Library for genetic recombination and genomic sequences:
The use of libraries is widespread in research and in the pharmaceutical industry. In general, library construction involves many steps before the production of a final, usable library. Conventional approaches for generating recombinant sequence are limited by low integration and recombination frequencies. This invention developed a method of library construction that relies on genetic recombination and the availability of complete or partial genomic sequences, which provides a novel and more efficient method of library construction.
Genomic sequence libraries:
The present invention provides for a method for generating a directed, recombinant nucleic acid molecule. This invention also provides methods for producing fusion nucleic acid molecule capable of crossover recombination. This comprises (a) using two pairs of primers to amplify, separately, two double-stranded nucleic acid molecules by PCR; (b) combining amplification products with first primer of the first pair and second primer of second pair; and © amplifying the hybridized products to generate directed, recombinant fusion nucleic acid. This invention also provides for the use of adaptamers to design or manipulate fragments for recombination-directed library construction.
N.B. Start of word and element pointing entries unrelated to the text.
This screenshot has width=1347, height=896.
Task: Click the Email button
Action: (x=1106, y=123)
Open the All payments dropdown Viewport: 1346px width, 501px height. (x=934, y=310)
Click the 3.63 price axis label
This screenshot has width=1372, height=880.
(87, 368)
• Construct libraries for studying gene function
• Direct replacement of particular genes, which might aid future gene therapy development
• Two-hybrid library could be built to analyze linkage between genes and crosstalk of different pathways to potentially generate new leads for drug discovery
• Specific protein tags (GFP) could be engineered to fuse with all the proteins in an organism to screen for compounds that affect a series of genes
• Production of libraries can now be performed in a more efficient manner without use of intermediate host and without requiring ligation
• It allows a complete arrayed library to be formed rather than specific gene constructs
• The adaptamers are designed to be specific for just one other adaptamer and will not amplify any internal sequences, so new sequences can be fused to any other selected fragment
Patent Status: Patents Issued (US 5,942,422; US 6,291,213) ~ see links below.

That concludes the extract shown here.